(Beginning of Supplied entries)

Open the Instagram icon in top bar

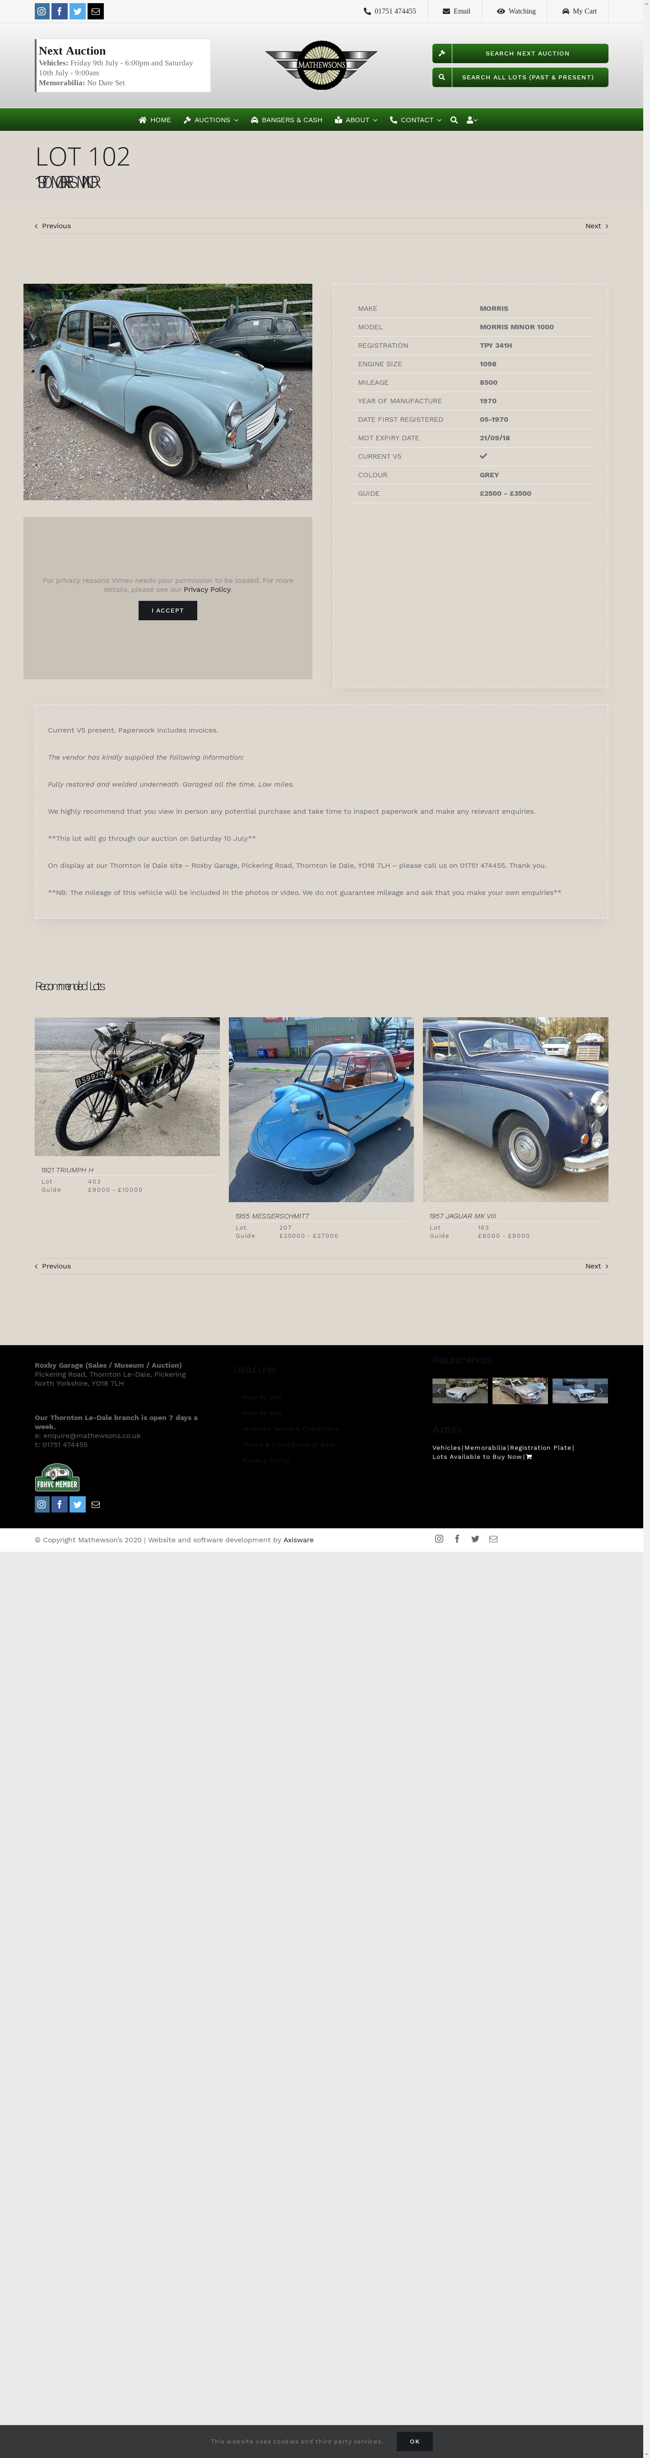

(End of Supplied entries)
(Beginning of Supplied entries)

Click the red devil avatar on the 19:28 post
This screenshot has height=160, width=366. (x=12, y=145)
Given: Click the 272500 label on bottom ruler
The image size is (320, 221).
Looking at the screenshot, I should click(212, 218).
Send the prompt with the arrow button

(End of Supplied entries)
(Beginning of Supplied entries)

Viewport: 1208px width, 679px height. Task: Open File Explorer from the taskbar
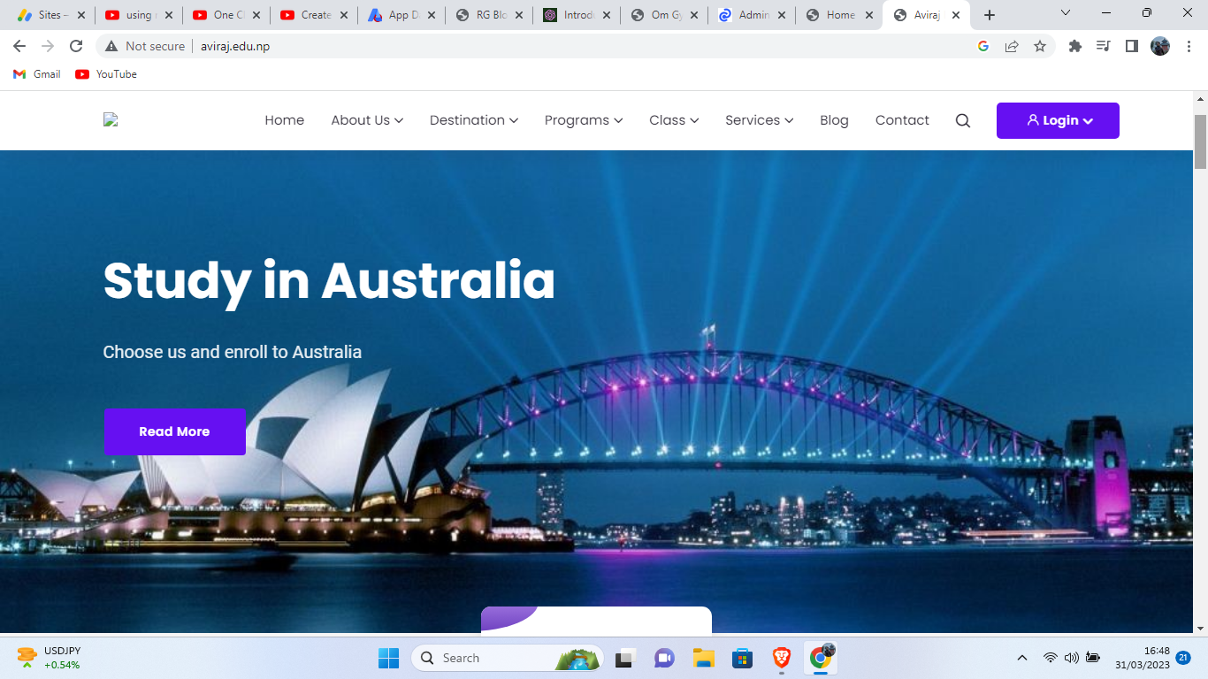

(End of Supplied entries)

In the listing above, the lines from the one containing "Given: Click the 272500 label on bottom ruler" through the one containing "Send the prompt with the arrow button" must be set down exactly, with no other lines.

Given: Click the 272500 label on bottom ruler
The image size is (320, 221).
Looking at the screenshot, I should click(212, 218).
Send the prompt with the arrow button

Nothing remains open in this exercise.